Eimear McBride's stunning debut pushes the boundaries of the novel form

Those who can stomach McBride's stream of consciousness narrative will find great rewards
Melanie McDonagh26 June 2015

A Girl is a Half-formed Thing by Eimear McBride (Faber, £7.99)

Eimear McBride’s debut novel has carried all before it — critics and prizes, notably the Baileys Women’s Prize for Fiction — since it was published by a small new publishing house in Norwich. Which is quite something for a novel that she wrote at the age of 27 — it took nine years to find a publisher. To call it experimental is hardly to do justice to its disregard for syntax and fully formed sentences.

There’s a narrative here all right but it’s inside the narrator’s head, from foetus to troubled 20-year-old. It’s a story of abuse, exploitation, bullying, emotional cruelty, sexual abasement and the love of a sister for a brother and it could only have been written by someone formed in Ireland with the keenest ear for the nuance of Irish speech. Those half-formed, often one-word or half-word stream of consciousness sentences are only intelligible in an Irish context.

The obvious backdrop for the novel is Joyce and the author cheerfully admits that she began it as a “rip-off of Ulysses” before it took on a life of its own. The prose follows the way the mind works, not following things through in full sentences, but jumping from one thought to another, from one sensation to another. Indeed, the only entirely coherent passages are remembered prayers, which convey an occasional curiously lyrical quality to the narrative.
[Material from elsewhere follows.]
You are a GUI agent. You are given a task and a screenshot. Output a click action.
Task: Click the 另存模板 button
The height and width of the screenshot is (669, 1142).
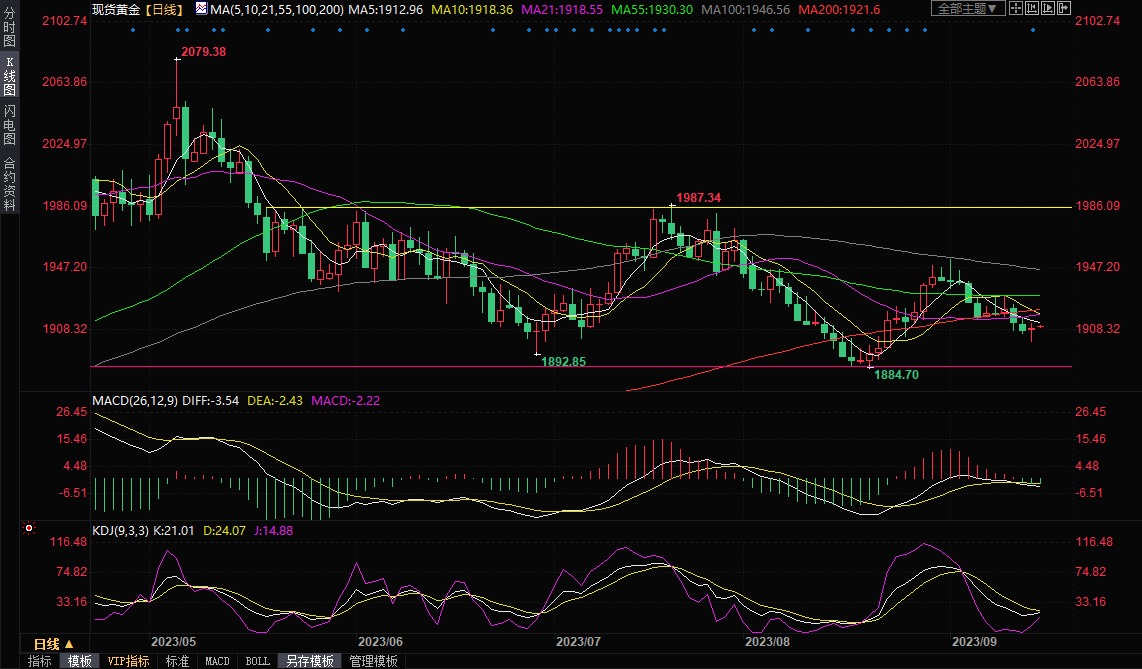click(310, 661)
The remarkable thing is that, given its apparent incoherence, the novel tells a coherent story.

It’s of a nameless girl whose brother is mentally handicapped, whose father left, whose mother is a religious obsessive with a sideline in physical cruelty, and who is ruthlessly and relentlessly sexually abused by a member of her own family and every other man who gets the chance. Actually, the passages I found most unbearable were of the entirely convincing, horrible treatment the brother gets from his schoolmates.

This novel eschews representation — McBride thinks that with the internet the days of pure description and narrative are over — and that means it is, to put it mildly, a dense read. Before paying eight quid, read a few paragraphs first, to see if you can stay with the style; lots of people won’t.
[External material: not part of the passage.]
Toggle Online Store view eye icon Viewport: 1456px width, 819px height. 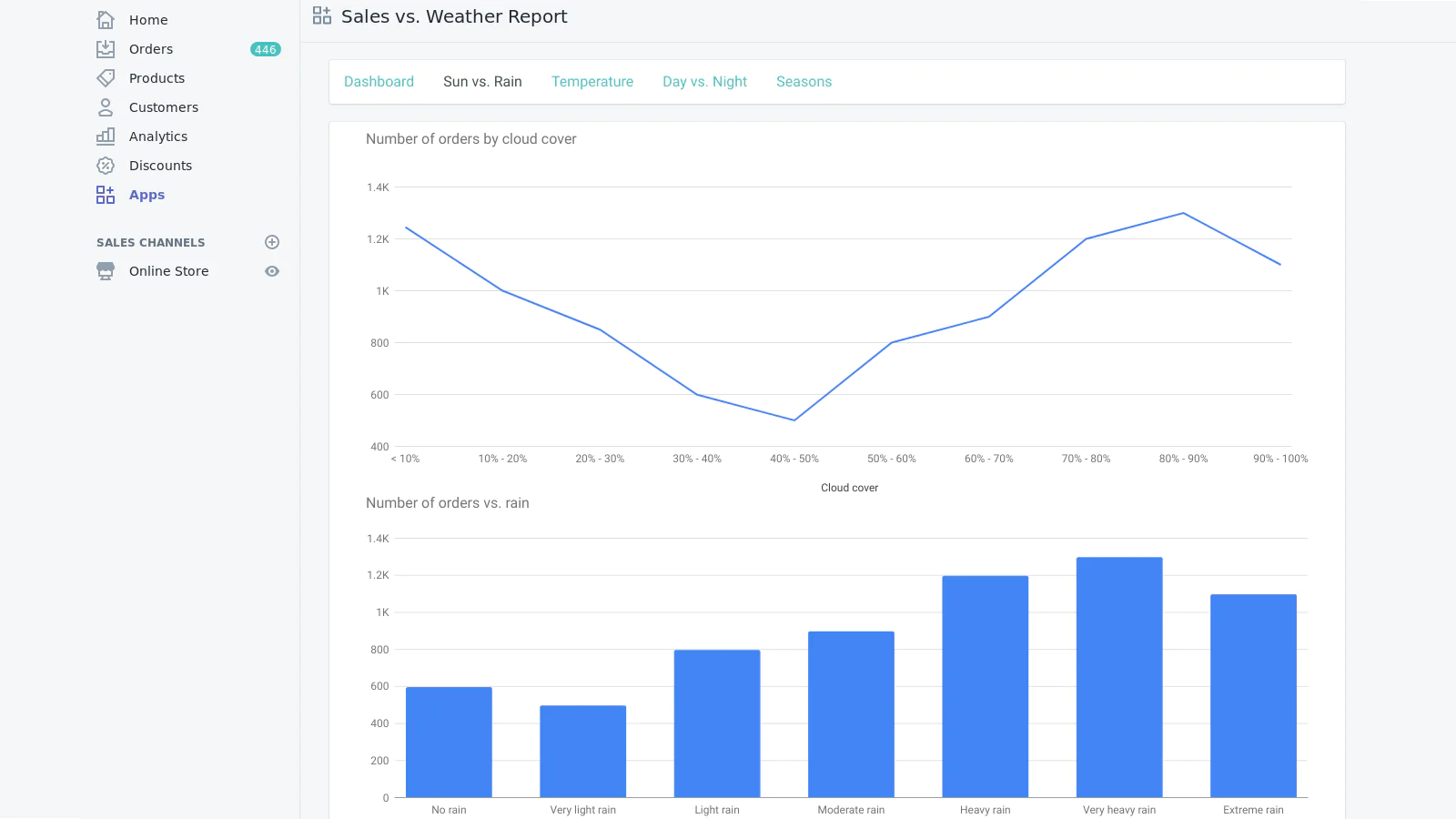coord(271,271)
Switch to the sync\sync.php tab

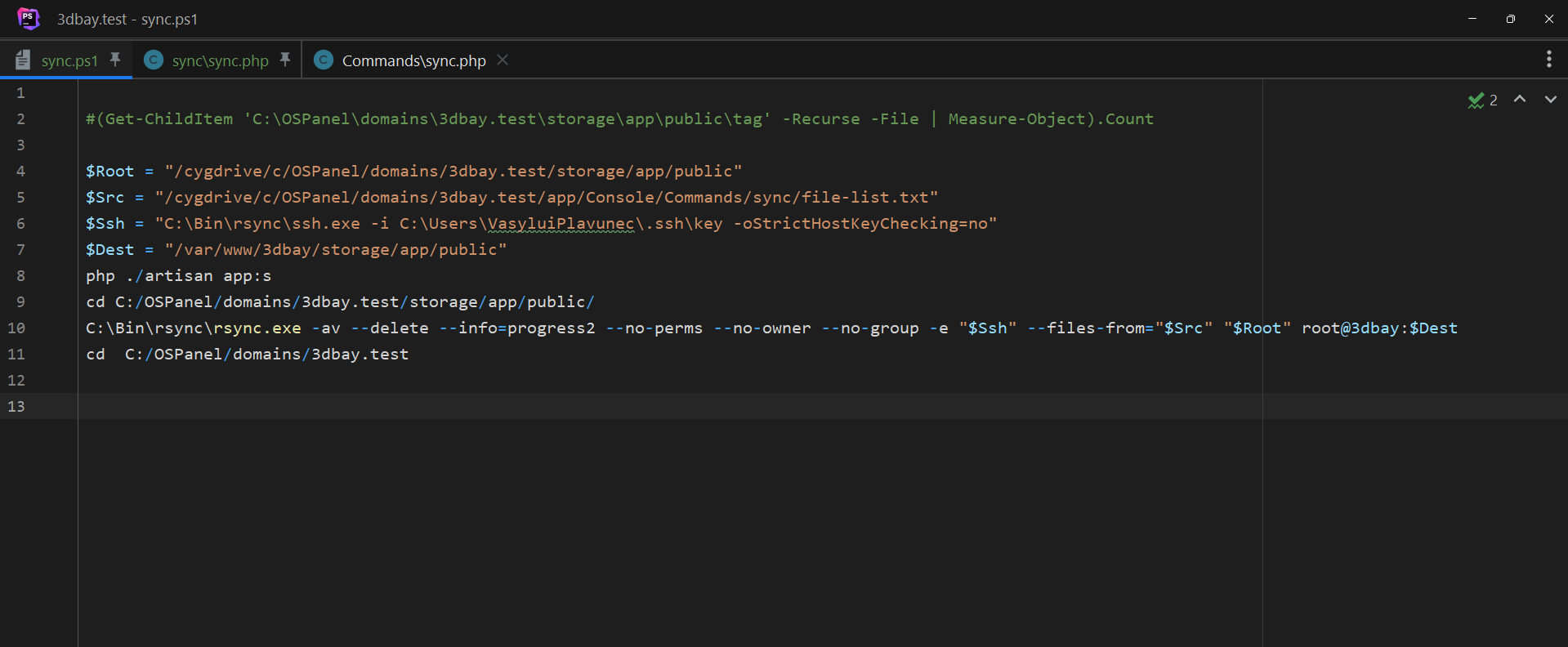coord(220,61)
Take the description of the girl falling back on sex for distraction from her trouble: “That’s stuff. I could do. My. I walk the street. Who’s him? That man. Who’s him there having a look at me he. Look at my. Tits. Sss. Fuck word. No don’t. Fuck that. No. Will. Not. That. Not. That. But. If I want to then I can do.”

See what I mean? Incidentally, for a novel without a moral, this amounts to an extended warning against mindless promiscuity.

But for those who have the stomach to stay with it, there are rewards: the shock of encountering something new and real. I don’t myself think McBride is right that the traditional novel is over but this is a new form, all right, though I don’t know how anyone less expert would make it work. The prospect of imitations is pretty awful.

McBride said that many of the publishers who rejected the book admired the writing but felt it wouldn’t fit any obvious marketing niche. That tells you something about the industry, though nothing we didn’t already know. This novel has redeemed the half-discredited institution of the literary prize as a means to attract recognition to writing that deserves reward. Her next book, by contrast, will be on joy. That’s a mercy.